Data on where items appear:
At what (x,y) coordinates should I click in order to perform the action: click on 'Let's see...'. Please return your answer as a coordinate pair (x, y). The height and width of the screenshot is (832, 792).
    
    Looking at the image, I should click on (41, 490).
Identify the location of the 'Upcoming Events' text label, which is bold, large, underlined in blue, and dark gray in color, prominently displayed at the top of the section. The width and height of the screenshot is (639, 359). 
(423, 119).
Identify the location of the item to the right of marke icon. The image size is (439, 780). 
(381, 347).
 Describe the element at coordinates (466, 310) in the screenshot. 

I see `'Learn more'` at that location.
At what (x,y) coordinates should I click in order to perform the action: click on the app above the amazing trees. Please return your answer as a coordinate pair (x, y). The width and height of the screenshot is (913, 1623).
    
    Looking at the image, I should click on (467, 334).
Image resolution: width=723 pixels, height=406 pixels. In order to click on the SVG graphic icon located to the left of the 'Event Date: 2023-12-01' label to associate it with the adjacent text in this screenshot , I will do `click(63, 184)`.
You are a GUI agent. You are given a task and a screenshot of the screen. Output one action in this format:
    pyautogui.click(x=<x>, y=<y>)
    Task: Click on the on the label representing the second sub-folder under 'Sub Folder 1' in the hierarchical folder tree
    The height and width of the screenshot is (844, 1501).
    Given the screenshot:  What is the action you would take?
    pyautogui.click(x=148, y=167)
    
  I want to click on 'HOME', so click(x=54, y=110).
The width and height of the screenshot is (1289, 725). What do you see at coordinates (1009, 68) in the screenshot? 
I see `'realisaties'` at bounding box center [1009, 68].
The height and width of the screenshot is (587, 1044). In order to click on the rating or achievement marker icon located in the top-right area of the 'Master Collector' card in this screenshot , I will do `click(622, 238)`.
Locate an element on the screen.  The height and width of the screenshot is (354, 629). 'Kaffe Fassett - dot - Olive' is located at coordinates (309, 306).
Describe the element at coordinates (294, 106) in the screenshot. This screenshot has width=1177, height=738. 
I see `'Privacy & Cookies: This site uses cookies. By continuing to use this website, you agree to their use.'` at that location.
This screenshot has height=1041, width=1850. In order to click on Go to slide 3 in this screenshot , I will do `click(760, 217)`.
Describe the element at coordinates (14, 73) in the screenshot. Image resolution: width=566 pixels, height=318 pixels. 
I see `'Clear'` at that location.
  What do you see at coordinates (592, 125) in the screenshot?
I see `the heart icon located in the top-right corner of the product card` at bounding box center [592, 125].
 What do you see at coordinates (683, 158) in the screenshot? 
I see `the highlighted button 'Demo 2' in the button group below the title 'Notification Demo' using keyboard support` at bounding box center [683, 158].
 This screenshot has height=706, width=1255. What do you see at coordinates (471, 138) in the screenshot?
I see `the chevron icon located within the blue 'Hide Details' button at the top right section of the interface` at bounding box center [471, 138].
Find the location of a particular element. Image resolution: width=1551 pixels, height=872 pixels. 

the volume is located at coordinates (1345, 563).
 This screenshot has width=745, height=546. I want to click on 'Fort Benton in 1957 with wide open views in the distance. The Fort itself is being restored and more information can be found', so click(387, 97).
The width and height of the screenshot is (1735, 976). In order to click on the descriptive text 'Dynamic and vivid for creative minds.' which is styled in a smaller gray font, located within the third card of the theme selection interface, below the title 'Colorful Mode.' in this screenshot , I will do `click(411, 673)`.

▶ _WHAT THE TASK REQUIRES_: Rewrite all of the data above, substituting "pair of coordinates" for every "coordinate pair" and keeping everything else the same.

▶ _SOLUTION_:
At what (x,y) coordinates should I click in order to perform the action: click on 'Let's see...'. Please return your answer as a pair of coordinates (x, y). The height and width of the screenshot is (832, 792).
    
    Looking at the image, I should click on (41, 490).
Identify the location of the 'Upcoming Events' text label, which is bold, large, underlined in blue, and dark gray in color, prominently displayed at the top of the section. The width and height of the screenshot is (639, 359). 
(423, 119).
Identify the location of the item to the right of marke icon. The image size is (439, 780). 
(381, 347).
 Describe the element at coordinates (466, 310) in the screenshot. 

I see `'Learn more'` at that location.
At what (x,y) coordinates should I click in order to perform the action: click on the app above the amazing trees. Please return your answer as a pair of coordinates (x, y). The width and height of the screenshot is (913, 1623).
    
    Looking at the image, I should click on (467, 334).
Image resolution: width=723 pixels, height=406 pixels. In order to click on the SVG graphic icon located to the left of the 'Event Date: 2023-12-01' label to associate it with the adjacent text in this screenshot , I will do `click(63, 184)`.
You are a GUI agent. You are given a task and a screenshot of the screen. Output one action in this format:
    pyautogui.click(x=<x>, y=<y>)
    Task: Click on the on the label representing the second sub-folder under 'Sub Folder 1' in the hierarchical folder tree
    The height and width of the screenshot is (844, 1501).
    Given the screenshot:  What is the action you would take?
    pyautogui.click(x=148, y=167)
    
  I want to click on 'HOME', so click(x=54, y=110).
The width and height of the screenshot is (1289, 725). What do you see at coordinates (1009, 68) in the screenshot? 
I see `'realisaties'` at bounding box center [1009, 68].
The height and width of the screenshot is (587, 1044). In order to click on the rating or achievement marker icon located in the top-right area of the 'Master Collector' card in this screenshot , I will do `click(622, 238)`.
Locate an element on the screen.  The height and width of the screenshot is (354, 629). 'Kaffe Fassett - dot - Olive' is located at coordinates (309, 306).
Describe the element at coordinates (294, 106) in the screenshot. This screenshot has width=1177, height=738. 
I see `'Privacy & Cookies: This site uses cookies. By continuing to use this website, you agree to their use.'` at that location.
This screenshot has height=1041, width=1850. In order to click on Go to slide 3 in this screenshot , I will do `click(760, 217)`.
Describe the element at coordinates (14, 73) in the screenshot. Image resolution: width=566 pixels, height=318 pixels. 
I see `'Clear'` at that location.
  What do you see at coordinates (592, 125) in the screenshot?
I see `the heart icon located in the top-right corner of the product card` at bounding box center [592, 125].
 What do you see at coordinates (683, 158) in the screenshot? 
I see `the highlighted button 'Demo 2' in the button group below the title 'Notification Demo' using keyboard support` at bounding box center [683, 158].
 This screenshot has height=706, width=1255. What do you see at coordinates (471, 138) in the screenshot?
I see `the chevron icon located within the blue 'Hide Details' button at the top right section of the interface` at bounding box center [471, 138].
Find the location of a particular element. Image resolution: width=1551 pixels, height=872 pixels. 

the volume is located at coordinates (1345, 563).
 This screenshot has width=745, height=546. I want to click on 'Fort Benton in 1957 with wide open views in the distance. The Fort itself is being restored and more information can be found', so click(387, 97).
The width and height of the screenshot is (1735, 976). In order to click on the descriptive text 'Dynamic and vivid for creative minds.' which is styled in a smaller gray font, located within the third card of the theme selection interface, below the title 'Colorful Mode.' in this screenshot , I will do `click(411, 673)`.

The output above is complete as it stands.